# why all moving to OZ



## Info Oz

I have been hearing, reading reports of thousand of New Zealanders leaving the country and shifting to OZ.

Is it so bad in NZ, people say job are rare, i have a NZ origin friend, who just moved to OZ saying there is nothing in NZ for work and growth.

I treat NZ s beautiful country with less popluation, why this job scarcity.

why the govt is not doing anything about it, when its so evident that people are moving away from country.


Any idea.


----------



## Song_Si

from the news today

*Aussie brain-drain myth exposed*
11:15 AM Thursday Feb 2, 2012









The departure rate of New Zealanders to go live in Australia was higher in the 1970s than now, says a new Dept of Labour report. 

*The much-vaunted brain drain to Australia is no worse than it has ever been, and is actually smaller as a proportion of New Zealand's total population than it was 40 years ago, a major study by the Department of Labour has found.
*
That's despite 44,000, or 1 per cent of the country's population, leaving for Australia in the year to June 2011, following a tough year of recessionary conditions and the worst of the Christchurch earthquakes, the report, Permanent and Long Term Migration: The Big Picture, says.

At the end of the 1970's, the departure rate to Australia was equivalent to 1.4 per cent of the then population of around 3 million, compared with around 4.5 million today.

The report also shows more people have been arriving long term in New Zealand than departing since the 1990's, with the loss of New Zealanders to other lands being made up by migrants from elsewhere.

Released this morning, the report concedes New Zealand has been losing about 4000 more people than it gains in the short term this year, but that this is likely to reverse early this year, particularly as the Australian economy slows.

"Departures to Australia are forecast to ease later this year," said the general manager of the department's Labour and Immigration Research Centre, Vasantha Krishnan. "We forecast a return to a net migration gain of about 6000 during mid-late 2012 and early 2013."

As to longer term trans-Tasman migration, the report says "New Zealand's population growth provides context to the relative size of migration flows to and from New Zealand but is often overlooked."

"This paper shows that when population size is considered, trans-Tasman departures relative to New Zealand's population are lower now than they were in the 1970's".

Still, some 495,000 Kiwis are now estimated to be living across the Ditch, around half the 700,000 to 1 million who live outside the country, meaning one in 10 New Zealanders live in Australia.

The report's long term migration flows analysis also shows a 10 year cycle which has become established since the late 1940's, in which net population losses have peaked around the end of each decade, followed by periods of net inflow.

The highest net losses were between 1976 and 1982 and again at the end of the 1980's - both of which were periods of economic stagnation.

"The period from 1990 onwards has been characterised by net gains rather than losses, although there was an end-of-decade net loss between 1999 and 2001," the report says. "Since 2002, net migration has been positive".

Separately, the department's latest migration trends and outlook report, also released today, finds India is now the second largest source of new long term or permanent migrants to New Zealand, thanks to a combination of skill shortages and arrivals by international students for multi-year courses of study.
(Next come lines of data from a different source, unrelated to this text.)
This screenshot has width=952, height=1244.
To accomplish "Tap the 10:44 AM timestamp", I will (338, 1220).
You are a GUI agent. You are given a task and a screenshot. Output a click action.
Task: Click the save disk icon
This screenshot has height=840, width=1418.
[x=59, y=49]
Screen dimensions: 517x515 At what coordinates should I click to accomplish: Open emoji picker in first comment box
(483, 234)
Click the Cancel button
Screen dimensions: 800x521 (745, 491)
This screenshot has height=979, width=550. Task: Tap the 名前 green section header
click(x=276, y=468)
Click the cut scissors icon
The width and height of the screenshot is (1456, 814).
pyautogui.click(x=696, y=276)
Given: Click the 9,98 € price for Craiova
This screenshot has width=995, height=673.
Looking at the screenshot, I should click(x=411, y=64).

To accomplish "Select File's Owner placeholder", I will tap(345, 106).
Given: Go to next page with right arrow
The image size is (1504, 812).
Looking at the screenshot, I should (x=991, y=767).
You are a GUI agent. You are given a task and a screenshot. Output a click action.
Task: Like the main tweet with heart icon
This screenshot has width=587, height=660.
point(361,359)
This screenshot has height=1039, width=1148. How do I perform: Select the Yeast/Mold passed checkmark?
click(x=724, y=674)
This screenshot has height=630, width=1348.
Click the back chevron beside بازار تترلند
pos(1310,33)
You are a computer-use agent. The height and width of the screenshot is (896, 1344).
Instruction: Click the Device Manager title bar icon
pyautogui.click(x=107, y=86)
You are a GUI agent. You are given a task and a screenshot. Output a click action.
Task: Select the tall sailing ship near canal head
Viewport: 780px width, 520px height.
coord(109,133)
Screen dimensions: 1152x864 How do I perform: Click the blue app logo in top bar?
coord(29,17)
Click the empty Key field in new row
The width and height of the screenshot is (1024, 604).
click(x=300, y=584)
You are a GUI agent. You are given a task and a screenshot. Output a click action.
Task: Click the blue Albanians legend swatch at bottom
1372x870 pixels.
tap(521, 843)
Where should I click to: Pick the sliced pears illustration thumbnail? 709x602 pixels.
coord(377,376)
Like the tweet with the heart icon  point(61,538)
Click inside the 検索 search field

The trend comes as the government embarks on negotiations for a free trade agreement with India.


----------



## chellebubbles

From watching a report on the news yesteday i understand this. 

People in Auckland think there are too many people here, and that the government are not growing its City to accomodate the amount of people. 

The amount of people are growing because the size of familes are getting bigger and because of us migrants. People are moving to Auckland because this is where the work is, and if you cant get work theyre moving to Aus. 

I feel Auckland is empty when comparing it with London and even Manchester in the UK, but i can understand peoples concerns as they dont want to end up like London and Manchester. 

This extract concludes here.